Word meanings would probably change, as there are many words but only a limited number of things that need to be named; words would probably be re-used, or acquire new additional meanings.
Some things that won't change are the underlying distributional laws of language. There will still be a number of high-frequency short words that make up most of the active vocabulary. Zipf's law will still apply. The relationship between phoneme inventory and average word length will also remain: fewer phonemes will result in longer words. Short words will be more polysemous than long ones. But overall language will adapt to it's purpose, communication, in the given environment. If there are no trees, then the word tree might suddenly refer to an antenna. Or grass might be used to mean "an area of metal flooring that is slippery when wet".
More or less, the generation ship language will be a natural evolution of the languages brought in by the first generation (their common language probably being something similar to L2 English).
Some things will be spacy: They need a new system of orientation in 3D space with lack of gravity or artificial gravity at work, directions like up, down, east, north, west, and south are no longer meaningful. They will also develop some slang with respect to parts of their space ship and forget all the vocabulary about geographical features on earth.
EDIT: The space ship is probably operating with an air pressure that is significantly lower than on earth, corresponding to an altitude of 1000 or 2000 m.

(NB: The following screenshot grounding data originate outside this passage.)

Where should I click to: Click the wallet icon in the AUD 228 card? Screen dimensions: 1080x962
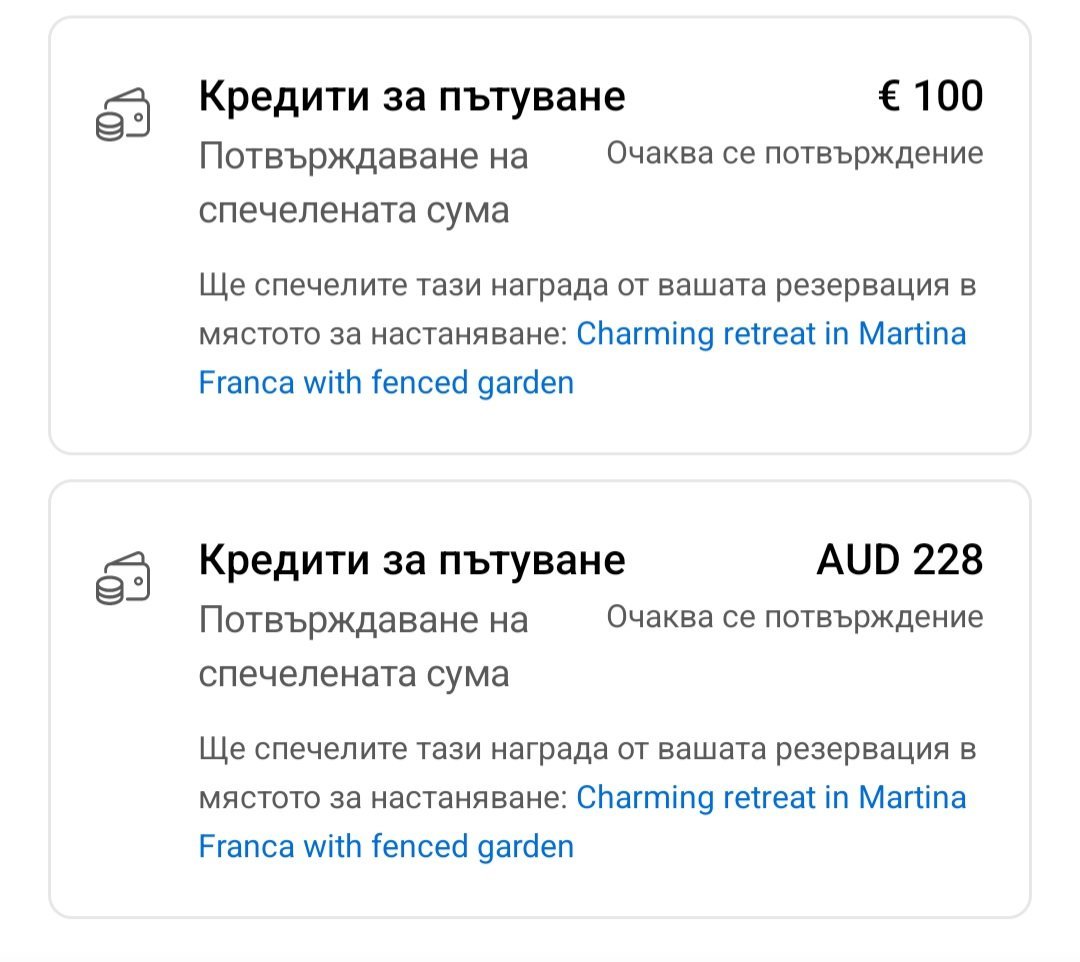click(x=123, y=578)
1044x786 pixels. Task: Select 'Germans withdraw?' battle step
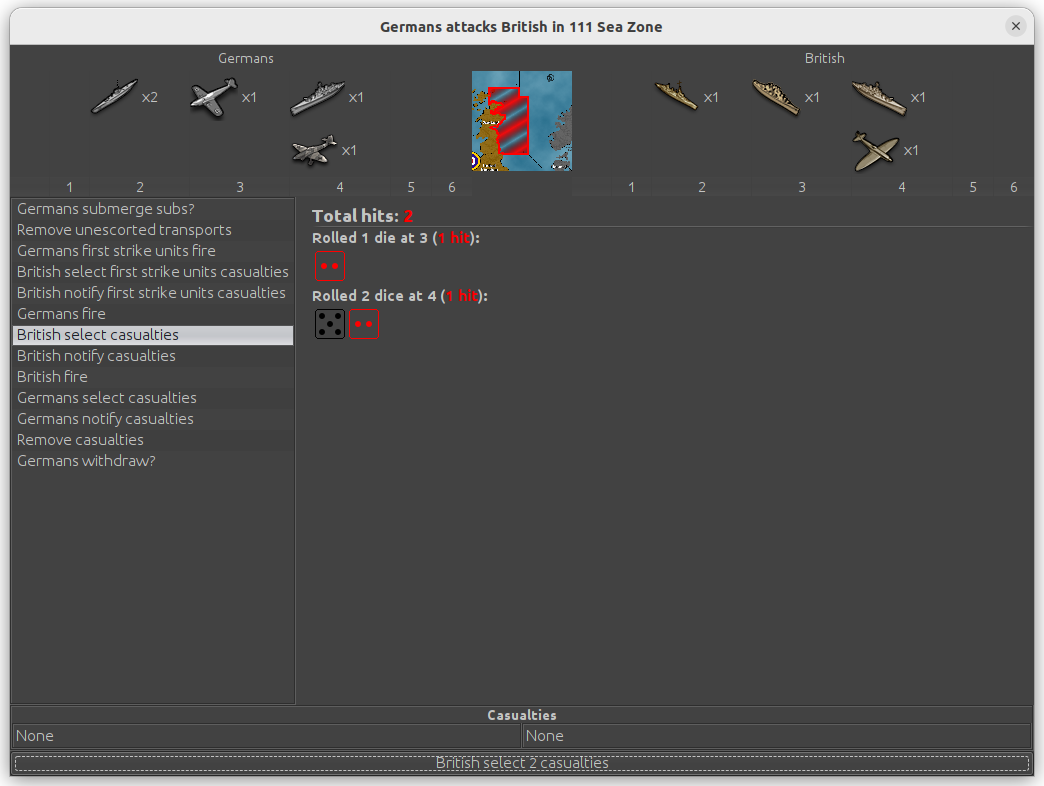click(86, 461)
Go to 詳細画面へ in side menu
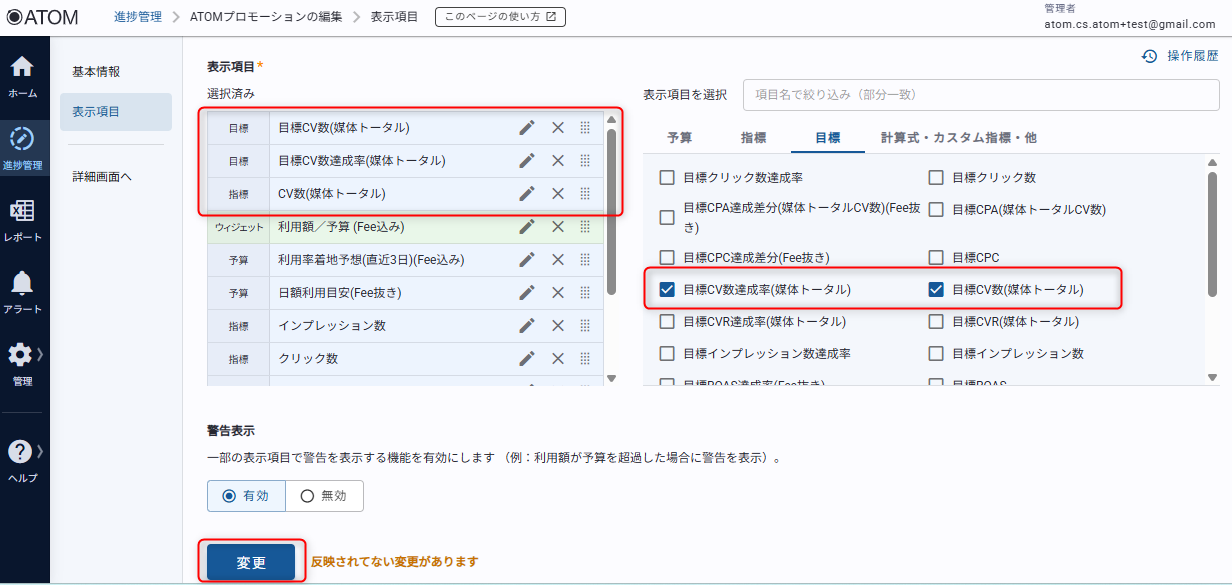Viewport: 1232px width, 585px height. pos(102,177)
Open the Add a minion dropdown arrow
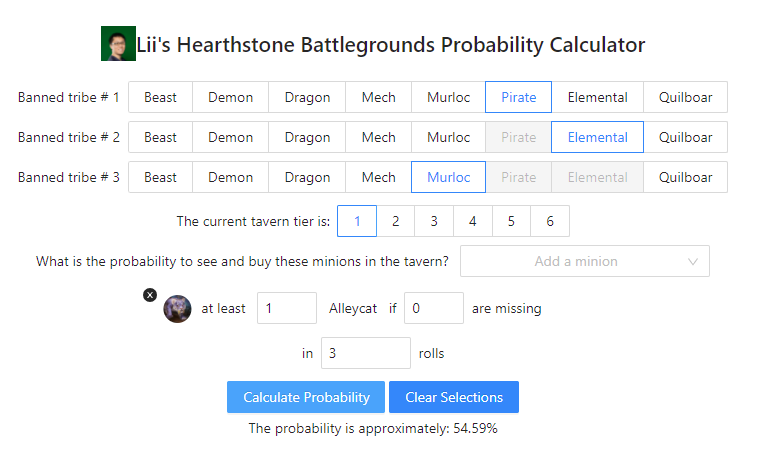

In this case, the space ship language may acquire ejective consonants (For a correlation between altitude and ejective consonants, see Caleb Everett's work "Evidence for Direct Geographic Influences on Linguistic Sounds: The Case of Ejectives" http://journals.plos.org/plosone/article?id=10.1371/journal.pone.0065275 )
I'll assume here that the generation ship in question's mission is a resounding success: the inhabitants were not attacked by huge insectile aliens that enslaved them all; the Computer did not rise up and shut out its erstwhile masters, leaving them to fend as best they could in a decaying piece of technology. No, society not only survived but thrived and the people who set foot on their new homeworld have at their command all the accumulated knowledge and technology they brought with them.
In this scenario, there will, I think, actually be very little change in the language spoken on board the generation ship. Whatever interlanguage the first generation brings aboard (likely English) will be the language of general communication among all the inhabitants of the ship. Education will be carried out in English, though programmes will be in place to teach "ancestral" languages brought on board as well. And of course, the homes of firstgen folks will resound with their own native languages.
As subsequent generations are educated (in English), familiarity with other languages will fade. Since this project, while still Earthbound, brought together the best and brightest and well educated to begin with, their level of comfort with English will be high regardless of their cradle tongues. Because running a generation ship requires a huge commitment in education (sciences, mathematics) & experience (astrogation, complex technological subsystems), communications skills will be highly prized. Just as with Modern Standard American, the nature of life & culture aboard ship will tend to keep a fairly strict standard language in place. We're basically looking at a situation where everyone is highly literate and most likely cross-trained in several disciplines ánd certainly likely trained in one or more "traditional" crafts, artforms or skillsets.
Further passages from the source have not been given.